▶ What to work on: Which of the lines below holds the string "pixels"? Copy every line that does.

Stored items from a collection:
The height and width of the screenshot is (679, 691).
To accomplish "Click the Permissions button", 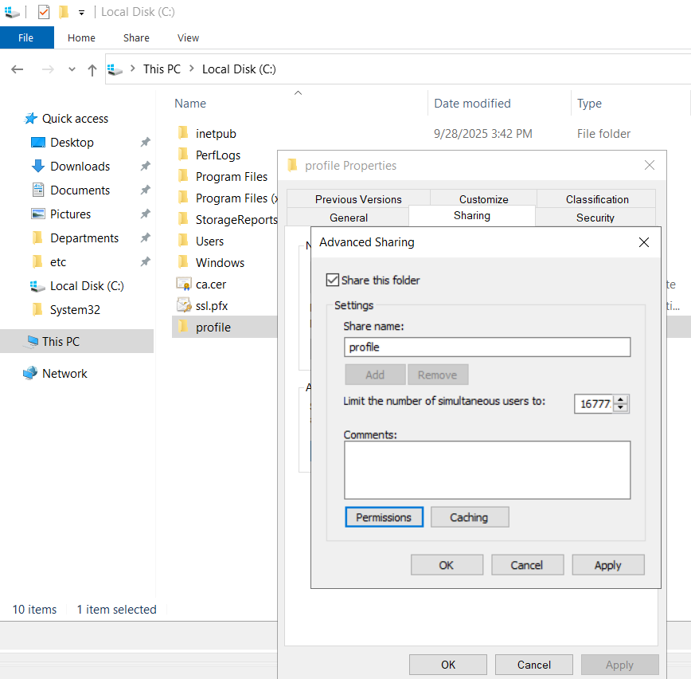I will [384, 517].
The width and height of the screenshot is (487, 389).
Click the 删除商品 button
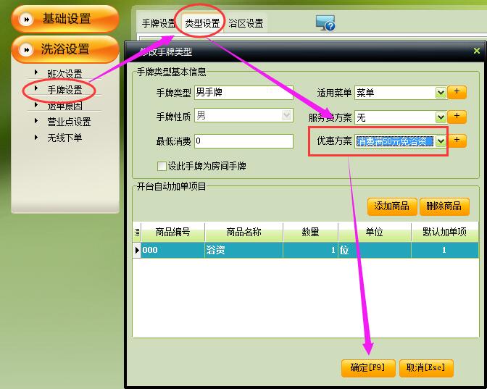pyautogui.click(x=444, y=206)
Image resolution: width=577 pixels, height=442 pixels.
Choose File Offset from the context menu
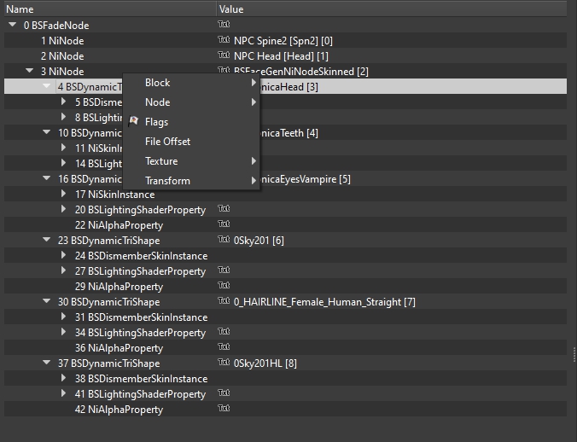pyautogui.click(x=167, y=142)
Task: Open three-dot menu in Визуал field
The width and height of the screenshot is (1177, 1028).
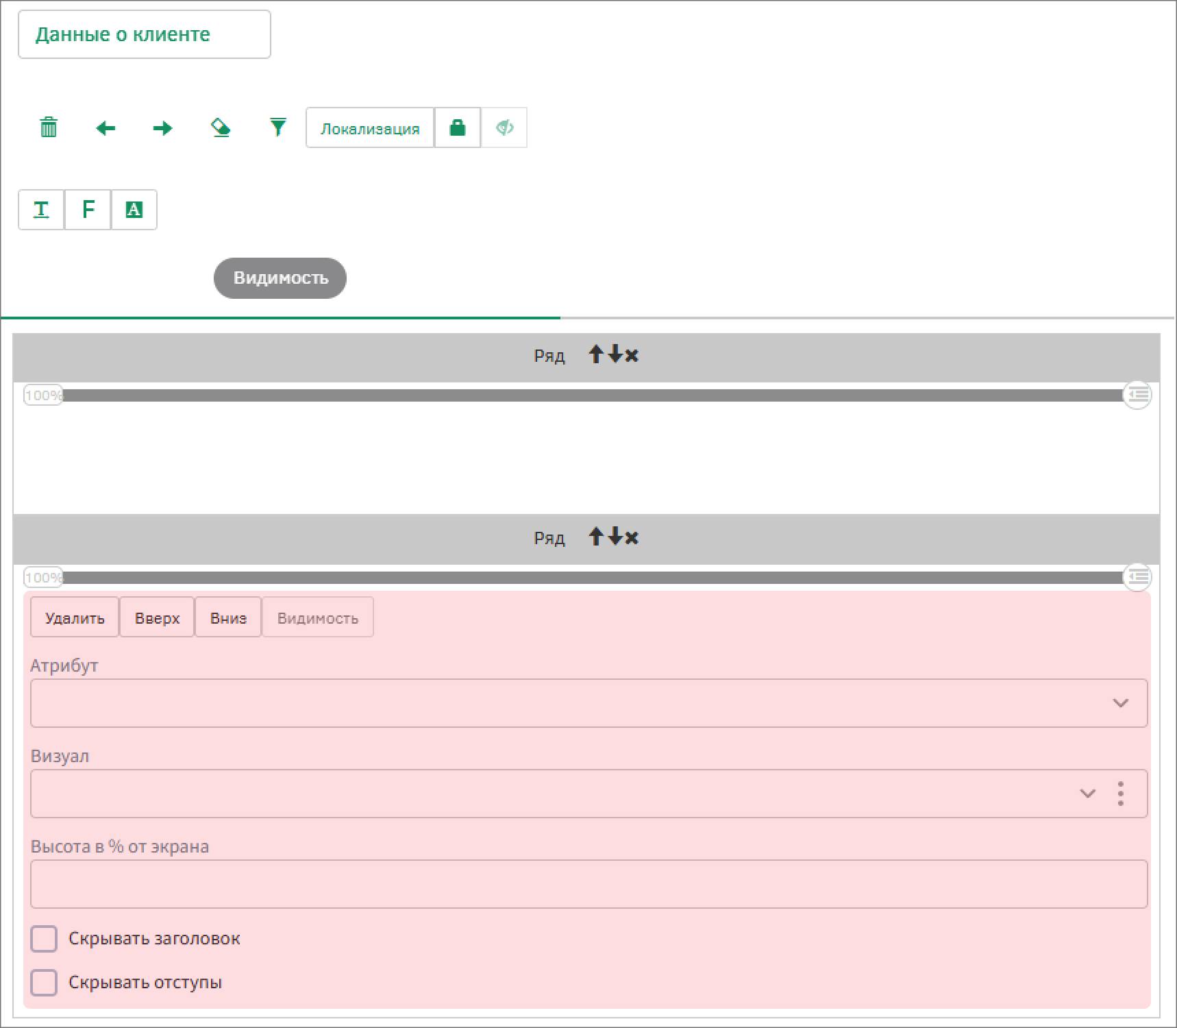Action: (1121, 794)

* * *

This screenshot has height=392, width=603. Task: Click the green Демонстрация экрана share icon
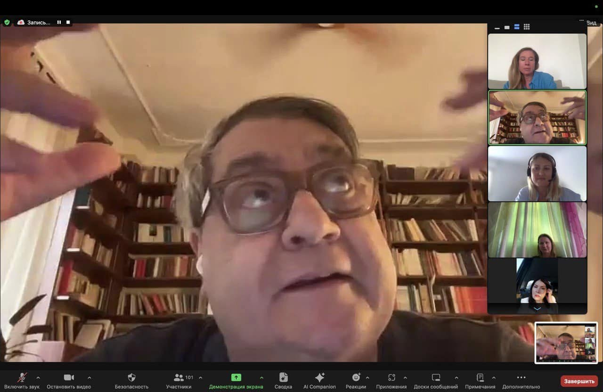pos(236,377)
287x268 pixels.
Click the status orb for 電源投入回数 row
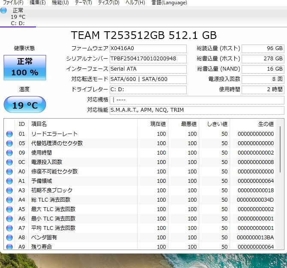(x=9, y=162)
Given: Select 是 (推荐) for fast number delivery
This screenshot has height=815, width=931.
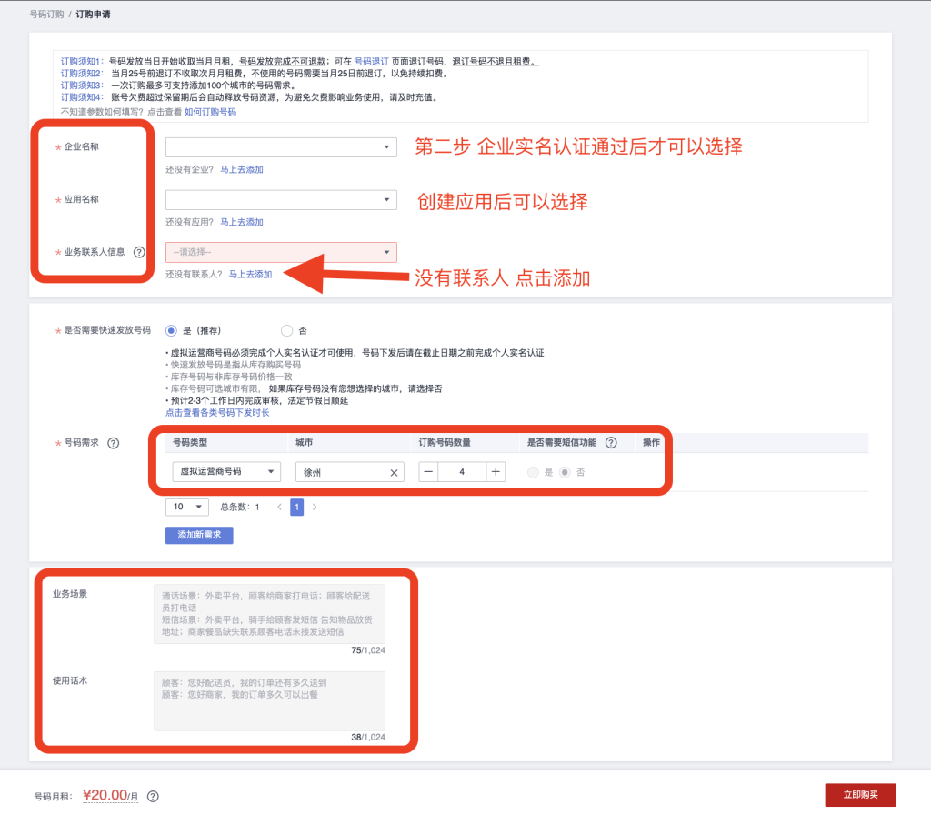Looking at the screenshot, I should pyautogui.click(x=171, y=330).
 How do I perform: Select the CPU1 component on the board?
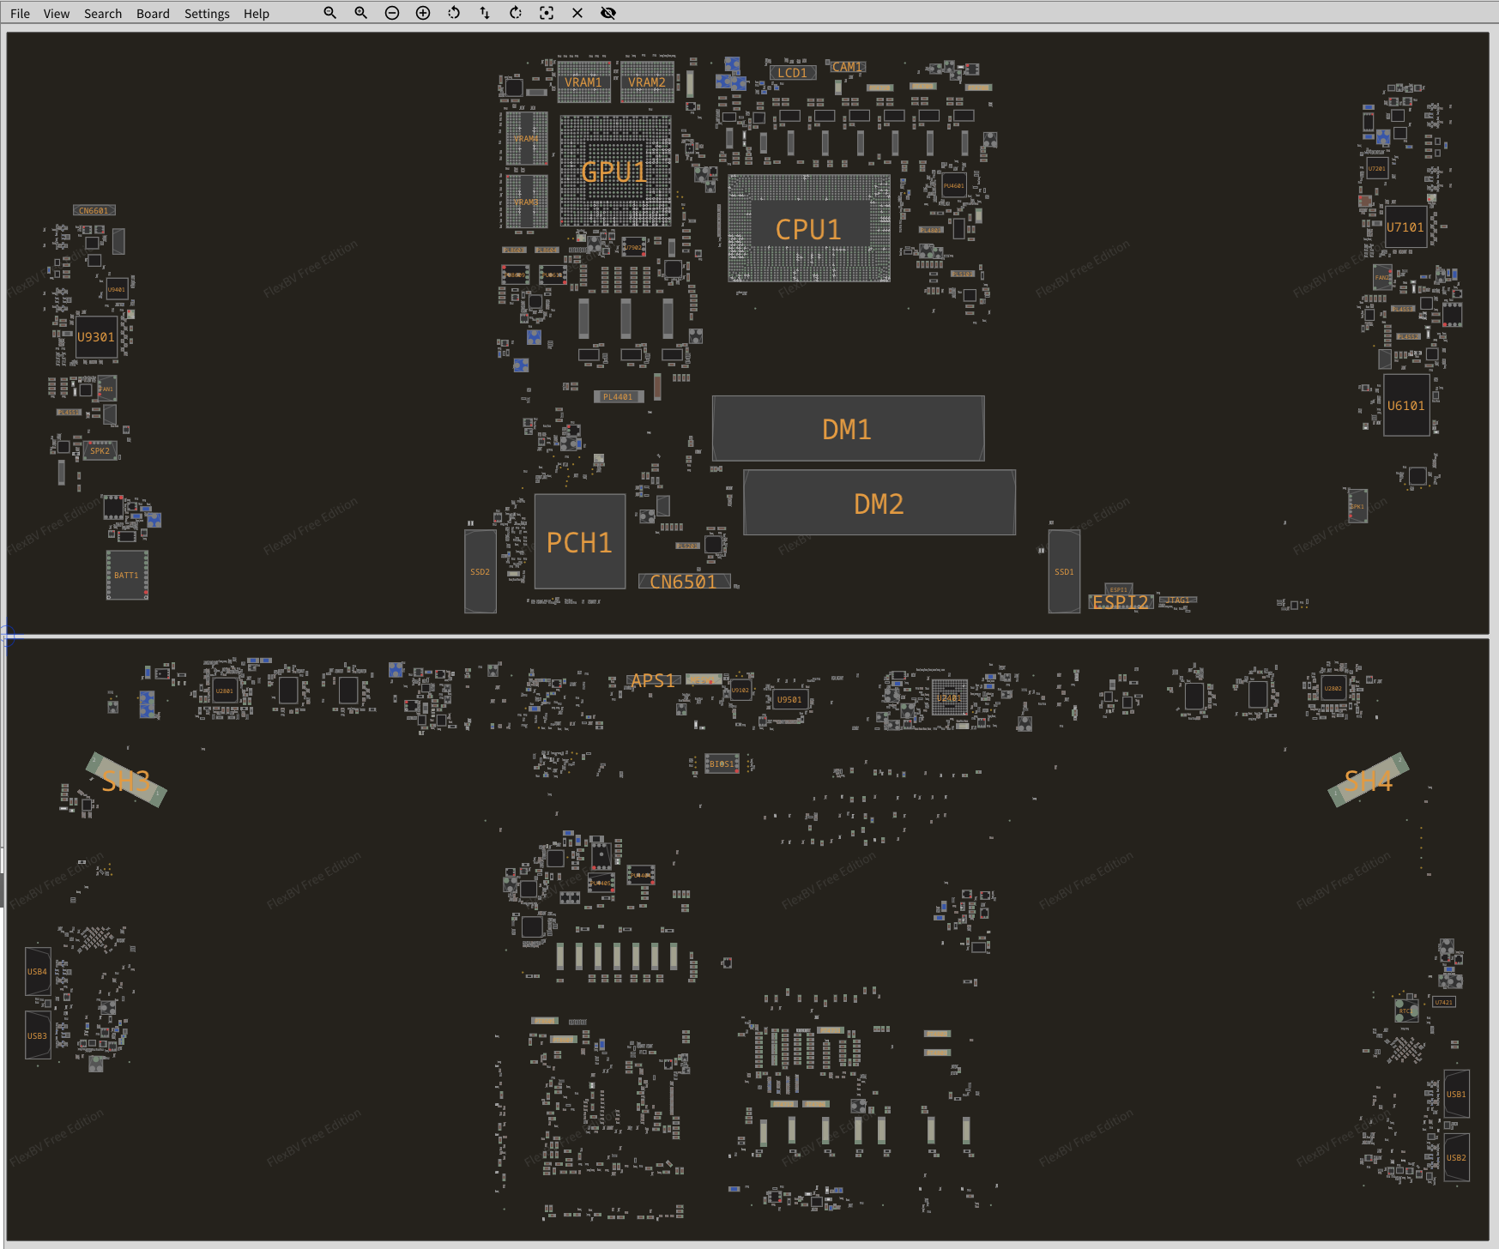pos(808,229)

▶ Task response:
Image resolution: width=577 pixels, height=442 pixels.
287x268 pixels.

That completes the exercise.